ISS and Glass Lewis Express Opposition
Stock Price Drops More Than 4% Amid Negative Sentiment
The world's largest sovereign wealth fund, Norway's Government Pension Fund Global, has announced its opposition to a massive compensation package worth $1 trillion (approximately 1,400 trillion won) for Elon Musk, CEO of Tesla. This stance directly challenges the recommendation of Tesla's management and Musk's threat to step down as CEO if the proposal is rejected. As the possibility of Musk's resignation is being discussed in the event the compensation plan fails, concerns over 'Musk risk' are growing among investors.

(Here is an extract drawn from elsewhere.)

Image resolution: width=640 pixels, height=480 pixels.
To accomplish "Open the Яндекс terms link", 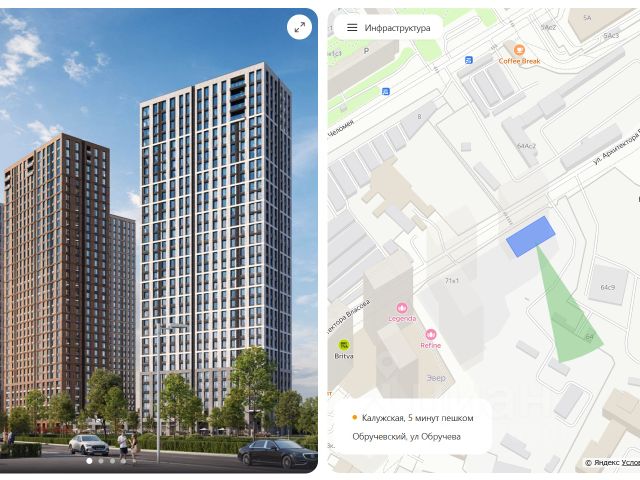I will (631, 462).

Elon Musk, CEO of Tesla, attended the opening ceremony of Tesla's new electric vehicle factory (Gigafactory) held in Gruenheide, Germany, on March 22, 2022 (local time). Photo by Reuters Yonhap News
According to Germany's dpa news agency and others on November 4 (local time), the Norwegian sovereign wealth fund stated it will vote against Musk's stock compensation plan at Tesla's annual shareholders' meeting scheduled for November 6. Norges Bank Investment Management (NBIM), which manages Norway's Government Pension Fund Global, released a statement saying, "We recognize the significant value created under CEO Musk's vision, but we are concerned about the overall size of this compensation, the potential dilution of shares, and the lack of mechanisms to mitigate key person risk," adding, "This is consistent with our long-standing position on executive compensation."
Established in the late 1990s to manage profits from the oil and gas sector, Norway's sovereign wealth fund manages approximately $2 trillion (about 2,800 trillion won). It invests in around 9,000 companies worldwide and is one of Tesla's top 10 shareholders, holding a 1.1% stake in the company.

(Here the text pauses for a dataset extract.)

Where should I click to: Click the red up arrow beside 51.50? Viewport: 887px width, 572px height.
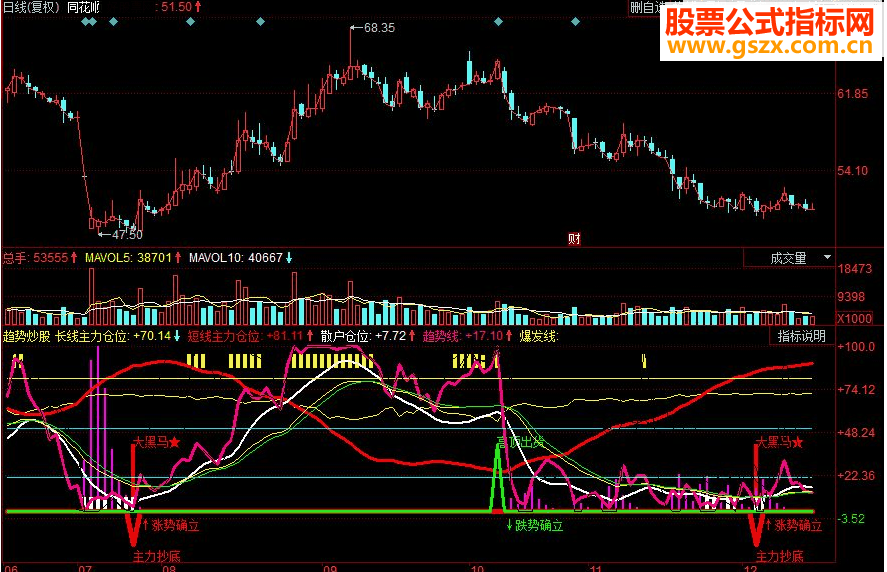[198, 7]
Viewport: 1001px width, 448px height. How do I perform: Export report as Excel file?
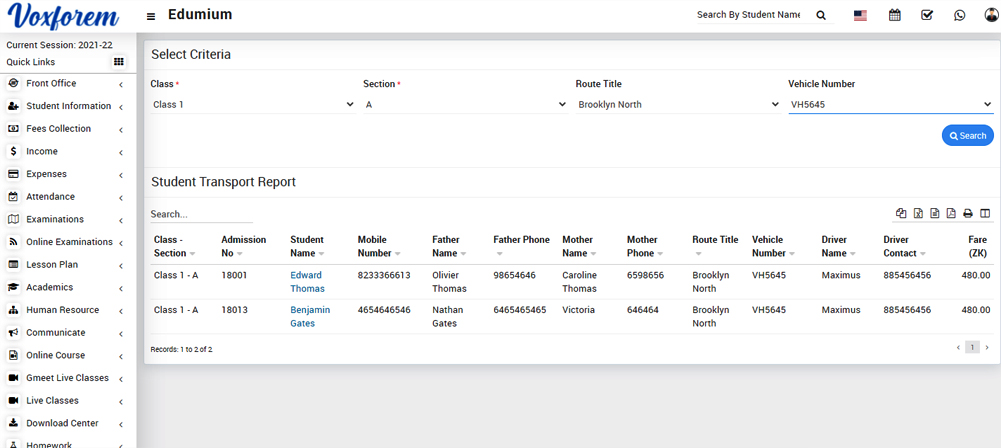pos(918,213)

The fund has consistently opposed proposals it considers to offer excessive CEO compensation. It also voted against Musk's compensation package in both 2018 and last year.
In addition to Norway's sovereign wealth fund, the world's largest proxy advisory firms, Institutional Shareholder Services (ISS) and Glass Lewis, have also expressed opposition to the latest compensation proposal. Several labor unions and corporate watchdog groups in the United States have recently launched an opposition campaign through a website called "Take Back Tesla."
Musk has strongly pushed back against this criticism. During a conference call following the third-quarter earnings announcement on October 22, he referred to ISS and Glass Lewis as "corporate terrorists." He also posted on X (formerly Twitter), "Tesla is worth more than all other car companies combined," and questioned, "So, which CEO among those companies would you want to run Tesla? It would not be me."
Previously, at the end of last month, Tesla's board of directors warned shareholders that "Musk may leave the company if the compensation package is not approved," urging them to support the plan. The proposed package would allow Musk to receive approximately 425 million shares of Tesla common stock in 12 tranches through 2035 if he achieves predetermined management goals. If this plan is approved, Musk's current stake of about 13% would rise to over 25%. However, this compensation will only be granted if Tesla meets key management indicators, such as market capitalization, at each stage.
With negative sentiment rising ahead of the shareholders' meeting to vote on Musk's massive compensation package, Tesla's stock price declined on the day. On the New York Stock Exchange, Tesla closed at $444.26, down 5.15% from the previous day.